Waiata for old friends and new MPs

3 min read

News article photos (5 items)

MPs group
MPs corridor
MPs kai
MPs Ngarue
MPs gallery

When two former Police employees gave their maiden speeches as MPs in Parliament this week, some of their ex-colleagues were on hand to lend their support.

As first Ginny Andersen, then Paul Eagle, finished their respective speeches on Wednesday, the Royal New Zealand Police College/Police National Headquarters kapa haka group sang waiata from the Speaker’s Gallery.

Despite a small admonishment from Speaker Trevor Mallard about running over time, the waiata were well received on the floor of the House and in the galleries.

Ginny resigned as a policy manager last month after being elected on the list for Labour. Paul was marketing manager for Maori, Pacific and Ethnic Services (MPES) until 2011. He was Wellington’s Deputy Mayor at the time he was elected Labour MP for Rongotai.

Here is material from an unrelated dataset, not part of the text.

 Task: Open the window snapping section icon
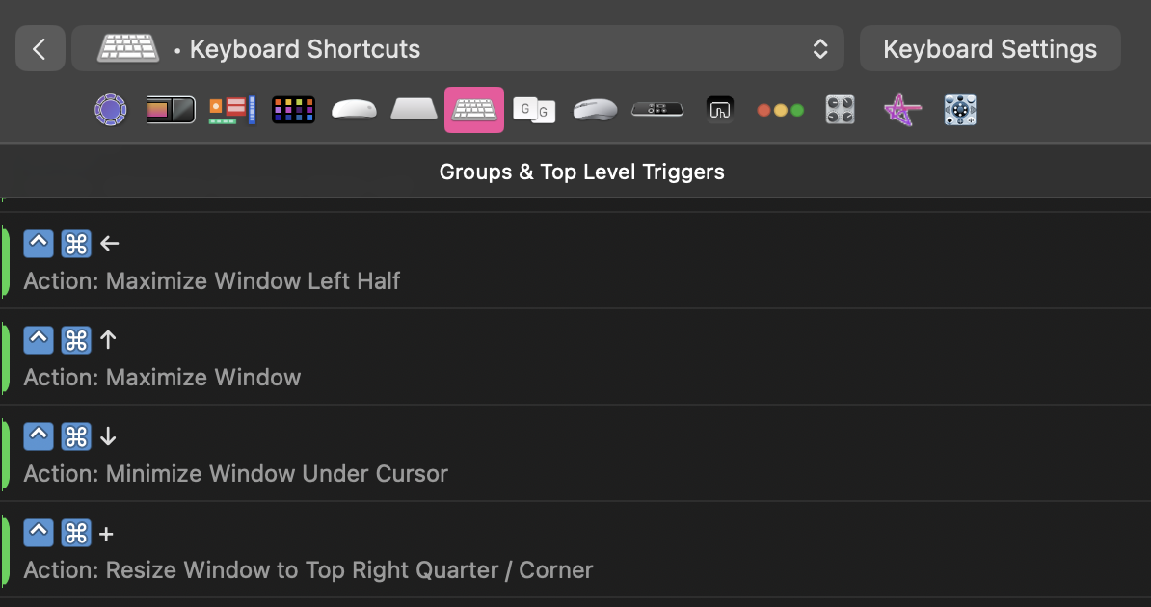click(x=720, y=110)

Ginny – who had also worked within MPES - and Paul invited the group to perform the waiata tautoko.

In her speech, Ginny said Police was the place she had most enjoyed working. “It has been an honour working alongside people who share the single purpose of making New Zealand a safer place,” she said.

Paul, who framed his speech as a letter to his young adopted son, was overcome with emotion – as were many listeners - as he spoke of how poverty had forced his own mother to give him up for adoption as a baby.

After the speeches Ginny said the presence of the kapa haka group made the event feel almost like a pōwhiri as she moved from Police to Parliament.

“It’s the end of one phase and the beginning of another,” she said. “It’s lovely to have Police people here to bridge that gap.”

Paul said he felt really proud to have his former workmates present. He said he grew up with the values of caring and serving – “and those are the values of New Zealand Police.

“It’s an old cliché but in Police you actually do make a difference because things are very real in Police.”

Assistant Commissioner Wally Haumaha, DCE Maori, says MPs told him they were surprised and pleased to see a cultural performance of such diversity from Police.

“They commented that it was unbelievable to look up and see so many non-Māori as well as Māori singing waiata which absolutely rang out across Parliament and had everybody on their feet.

“Years of hard work to change the culture of Police, and our commitment to our values, were centre stage and there for all to see. As an organisation I think we can be immensely proud of the steps we’ve taken this far.

“As a leader in the organisation I’m very proud of the fact that these two people who were so dynamic in MPES will further their careers and be champions of the work they were privy to in New Zealand Police.”

Also elected to Parliament in September’s General Election were...

Former Police Association President Greg O’Connor (Labour, Ohariu)Greg O'Connor

From maiden speech, 9 November:

“Becoming immersed in a world [on undercover programme] where the values I took for granted were largely absent, where might was right, where the protection of the state was negligible, and where the lives of most people I met were rendered powerless by dependence on violence, drugs, alcohol, and welfare, had a profound effect.

“You can't get back on to the straight and narrow if you never knew what straight and narrow looked like in the first place."

Matt King (National, Northland), who resigned from Police as a detective in 2007Matt King

From maiden speech, 14 November:

“During my 14-year Police career I got to experience the human race in all its glory. I dealt with the sad, the mad and the bad.

“I saw and experienced things that cannot be unseen and came out of it at the other end with a heightened level of compassion for people that has never left me.”

They join former dog handler Mark Mitchell, police officer from 1989 to 2002 and National MP for Rodney since 2011, in Parliament’s ex-Police contingent.